Platform · svyLab

A platform for evidence , reproducible, auditable, isolated.

svyLab is a multi-tenant analytics platform I designed and built solo. It exists to make survey-correct estimation reproducible and auditable by construction, built on top of the open-source svy ecosystem.

This page is my narrative on what I built and why it matters for any serious estimation program. For product information, see svylab.com.

Core architectural principles

Four design choices that shape everything.

These are not features. They are commitments: when a specific design decision conflicts with one of these, the principle wins. Together they're what makes the platform's properties hold up to scrutiny rather than just look good on a marketing page.

Every organization is a complete sandbox

Cross-org reads return 404 at every endpoint, by design, not by access control. A user from org B making a request for a dataset in org A gets the same response as if the dataset did not exist. The only way data flows between orgs is via explicit user action. Architecturally invisible, not just access-controlled.

Lifecycle and classification are orthogonal

A dataset's maturity (in_production → team_finalized → org_validated → archived) reflects how far it has moved through the QA pipeline. Its access classification (public / restricted) reflects who in the org can see its data. These axes are independent and governed by different authorities, and the decoupling is deliberate, designed to prevent the silent-authorization-expansion bugs that leak sensitive data on promotion.

AI makes methodology accessible without hiding it

svy-agents translate natural-language questions into validated svy code. Every translation is shown before execution. Every output persists with full provenance: model, prompt, code, tokens, cost, timestamp. No silent AI-authored data modifications; every transformation is traceable to a user decision. The user finishes their work understanding what they did and why.

Reproducibility is a primitive, not a feature

Immutable dataset versions; versioned survey designs with full replicate-weight support; analysis lineage with rerun-against-current-version; soft delete with selective restore; Typst-based audit reporting. Every numerical result on the platform can be reconstructed from its inputs. Built-in, not bolted on.

Why this matters

The architecture is the argument.

The properties that make svyLab trustworthy, sandbox isolation, reproducibility, governance, and AI-with-provenance, are exactly what any regulated or official-statistics analytics program needs, and they are unusual to find built by the same person who develops the methods.
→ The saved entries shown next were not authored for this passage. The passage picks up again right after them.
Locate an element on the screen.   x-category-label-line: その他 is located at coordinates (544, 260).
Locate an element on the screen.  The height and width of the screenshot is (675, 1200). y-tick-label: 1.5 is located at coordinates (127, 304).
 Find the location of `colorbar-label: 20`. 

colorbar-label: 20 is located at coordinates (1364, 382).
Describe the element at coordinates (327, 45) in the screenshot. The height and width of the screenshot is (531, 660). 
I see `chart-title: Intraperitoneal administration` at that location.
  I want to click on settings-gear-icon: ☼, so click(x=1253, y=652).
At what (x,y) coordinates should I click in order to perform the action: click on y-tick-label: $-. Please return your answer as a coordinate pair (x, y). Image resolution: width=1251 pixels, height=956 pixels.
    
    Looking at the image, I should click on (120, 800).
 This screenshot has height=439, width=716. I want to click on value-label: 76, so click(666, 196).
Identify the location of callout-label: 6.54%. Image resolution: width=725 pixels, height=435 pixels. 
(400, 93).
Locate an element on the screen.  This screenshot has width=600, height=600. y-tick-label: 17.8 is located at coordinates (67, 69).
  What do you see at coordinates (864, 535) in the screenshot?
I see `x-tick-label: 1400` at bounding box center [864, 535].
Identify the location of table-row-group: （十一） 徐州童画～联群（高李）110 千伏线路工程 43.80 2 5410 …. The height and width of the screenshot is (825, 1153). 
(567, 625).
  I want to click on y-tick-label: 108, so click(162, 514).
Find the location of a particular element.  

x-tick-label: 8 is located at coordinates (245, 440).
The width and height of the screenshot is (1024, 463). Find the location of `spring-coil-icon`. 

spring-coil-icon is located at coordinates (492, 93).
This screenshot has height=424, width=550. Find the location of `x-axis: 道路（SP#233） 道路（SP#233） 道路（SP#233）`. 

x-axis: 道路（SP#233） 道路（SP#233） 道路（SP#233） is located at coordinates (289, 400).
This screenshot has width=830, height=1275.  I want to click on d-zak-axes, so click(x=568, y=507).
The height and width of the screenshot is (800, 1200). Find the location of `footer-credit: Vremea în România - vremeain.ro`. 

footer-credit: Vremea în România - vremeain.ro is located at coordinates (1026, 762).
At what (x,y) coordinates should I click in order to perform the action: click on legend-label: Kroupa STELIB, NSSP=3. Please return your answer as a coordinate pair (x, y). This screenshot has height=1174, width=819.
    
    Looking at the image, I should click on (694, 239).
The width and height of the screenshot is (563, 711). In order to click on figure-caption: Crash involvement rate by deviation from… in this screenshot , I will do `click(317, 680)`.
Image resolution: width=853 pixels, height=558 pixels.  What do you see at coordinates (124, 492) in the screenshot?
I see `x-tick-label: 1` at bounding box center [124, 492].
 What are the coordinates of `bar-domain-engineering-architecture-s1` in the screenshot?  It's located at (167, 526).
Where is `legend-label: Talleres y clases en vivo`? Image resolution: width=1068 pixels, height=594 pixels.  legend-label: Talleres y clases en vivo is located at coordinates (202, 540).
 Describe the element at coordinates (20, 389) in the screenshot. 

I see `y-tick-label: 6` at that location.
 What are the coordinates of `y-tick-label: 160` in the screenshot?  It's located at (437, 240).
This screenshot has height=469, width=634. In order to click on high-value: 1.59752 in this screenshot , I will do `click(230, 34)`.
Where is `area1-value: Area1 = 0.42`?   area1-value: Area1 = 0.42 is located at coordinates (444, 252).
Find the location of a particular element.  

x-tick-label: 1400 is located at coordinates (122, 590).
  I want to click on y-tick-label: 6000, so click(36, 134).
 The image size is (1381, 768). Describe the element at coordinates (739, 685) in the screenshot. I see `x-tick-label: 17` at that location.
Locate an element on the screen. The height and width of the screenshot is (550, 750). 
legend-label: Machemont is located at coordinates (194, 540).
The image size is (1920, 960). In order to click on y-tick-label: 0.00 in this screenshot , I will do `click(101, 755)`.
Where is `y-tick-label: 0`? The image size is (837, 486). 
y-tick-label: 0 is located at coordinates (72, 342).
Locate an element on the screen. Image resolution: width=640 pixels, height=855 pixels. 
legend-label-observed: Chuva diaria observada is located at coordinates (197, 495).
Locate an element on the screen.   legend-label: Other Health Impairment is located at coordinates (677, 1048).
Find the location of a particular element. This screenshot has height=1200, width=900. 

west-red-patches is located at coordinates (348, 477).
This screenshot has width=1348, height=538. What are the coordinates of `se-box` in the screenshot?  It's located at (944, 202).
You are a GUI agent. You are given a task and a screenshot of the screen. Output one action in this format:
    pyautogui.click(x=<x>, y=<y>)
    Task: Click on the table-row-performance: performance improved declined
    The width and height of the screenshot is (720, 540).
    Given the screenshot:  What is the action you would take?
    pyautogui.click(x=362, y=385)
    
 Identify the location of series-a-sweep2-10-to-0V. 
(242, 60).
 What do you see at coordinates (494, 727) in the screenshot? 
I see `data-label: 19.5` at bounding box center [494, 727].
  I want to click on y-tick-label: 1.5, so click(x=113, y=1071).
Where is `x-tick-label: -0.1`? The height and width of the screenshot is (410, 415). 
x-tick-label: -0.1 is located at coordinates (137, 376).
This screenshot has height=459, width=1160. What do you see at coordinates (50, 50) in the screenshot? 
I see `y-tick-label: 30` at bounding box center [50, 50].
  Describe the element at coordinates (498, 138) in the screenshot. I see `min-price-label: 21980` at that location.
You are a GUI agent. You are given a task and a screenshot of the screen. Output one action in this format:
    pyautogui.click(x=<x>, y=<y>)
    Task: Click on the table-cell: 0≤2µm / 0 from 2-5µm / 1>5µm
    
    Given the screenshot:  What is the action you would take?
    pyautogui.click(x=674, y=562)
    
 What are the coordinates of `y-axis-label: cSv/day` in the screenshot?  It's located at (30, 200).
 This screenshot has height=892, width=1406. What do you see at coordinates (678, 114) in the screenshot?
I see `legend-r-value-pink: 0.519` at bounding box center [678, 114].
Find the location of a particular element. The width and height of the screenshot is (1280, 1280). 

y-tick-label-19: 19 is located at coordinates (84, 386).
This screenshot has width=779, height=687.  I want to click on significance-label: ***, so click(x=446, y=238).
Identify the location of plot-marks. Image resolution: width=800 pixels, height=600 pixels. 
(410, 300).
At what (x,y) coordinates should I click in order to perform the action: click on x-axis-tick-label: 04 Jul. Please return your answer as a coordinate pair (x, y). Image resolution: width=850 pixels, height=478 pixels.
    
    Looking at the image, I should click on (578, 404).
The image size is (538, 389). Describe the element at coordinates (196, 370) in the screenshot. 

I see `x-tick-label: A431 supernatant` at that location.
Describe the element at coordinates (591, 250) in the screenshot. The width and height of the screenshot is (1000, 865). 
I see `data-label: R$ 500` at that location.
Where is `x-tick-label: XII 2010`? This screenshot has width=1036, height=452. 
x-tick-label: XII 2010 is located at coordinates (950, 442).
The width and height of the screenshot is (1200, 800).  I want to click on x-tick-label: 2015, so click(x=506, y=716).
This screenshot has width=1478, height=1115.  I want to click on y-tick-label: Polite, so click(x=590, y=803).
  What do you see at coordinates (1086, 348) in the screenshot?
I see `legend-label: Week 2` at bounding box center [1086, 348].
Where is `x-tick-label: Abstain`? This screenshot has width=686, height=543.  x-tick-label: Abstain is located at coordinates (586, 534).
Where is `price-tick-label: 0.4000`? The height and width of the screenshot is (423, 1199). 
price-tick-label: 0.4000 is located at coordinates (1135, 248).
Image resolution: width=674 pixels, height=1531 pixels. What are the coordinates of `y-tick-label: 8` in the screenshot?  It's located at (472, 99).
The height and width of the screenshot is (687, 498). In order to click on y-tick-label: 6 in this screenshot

This section explains the mapping.

Tenant isolation

Statistics offices and health agencies handle sensitive microdata across many programs and partners. Architectural sandbox isolation, not access control over a shared schema, is the safer foundation.

Reproducible workflows

Official statistics and regulated analysis require full reproducibility. Every analysis on svyLab produces svy code, provenance metadata, and versioned results. Rebuild is one call.

AI with methodology guardrails

AI in serious analytics has to be auditable. Every svy-agents call logs model, version, prompt, context hash, tokens, and cost. The user sees the translation; nothing happens silently.

Lifecycle governance

Datasets progress through maturity stages. Classification (public/restricted) is governed orthogonally by a separate authority. Maps cleanly to disclosure-control and data-governance requirements.

Institutional library

Finalized datasets enter a curated organizational library for secondary analysis, exactly what agencies managing many surveys and estimation programs need.

Stack

Built solo, end to end.

From the Rust extensions in the svy core, through the Python backend and async SQLAlchemy data layer, to the Astro/Svelte frontend and the AI provenance layer: one designer, one engineer, one accountable methodologist.

Frontend

Astro · Svelte 5 · Tailwind v4

Backend

Python · Litestar · async SQLAlchemy

Storage

PostgreSQL · DuckDB (analytic) · Redis (sessions, rate limiting)

Computation

svy ecosystem · Rust/PyO3 · JAX · Polars

AI layer

svy-agents · multiple LLM providers · cost tracking

Reporting

Typst CLI · structured artifacts

Infrastructure

Docker · CI-enforced structural invariants

Open source

The svy ecosystem.

svyLab sits on top of an open-source Python ecosystem for survey design and analysis, also designed and maintained by me. The platform is the polish; the ecosystem is the foundation.

Production · 270K+ downloads

Samplics

Comprehensive Python library for sample selection, weighting, estimation, and small area estimation. Published in JOSS (2021).

Beta

svy

Next-generation survey design and inference. Taylor linearization; replicate variance (BRR, jackknife, bootstrap). Built with Rust/PyO3 and Polars.

Beta

svy-sae

JAX-powered Fay–Herriot and unit-level small area estimation for subnational disease burden and prevalence.

Alpha

svy-io

High-speed I/O for SAS, SPSS, and Stata files, preserving variable labels, value labels, and user-defined missing codes.

In development · paper in preparation

svy-causal

Survey-weighted causal inference: IPTW, stabilized weights, and doubly robust estimation, validated against NHANES.

CRAN · production

sae2

R package for model-based small area estimation, developed for the Bureau of Justice Statistics.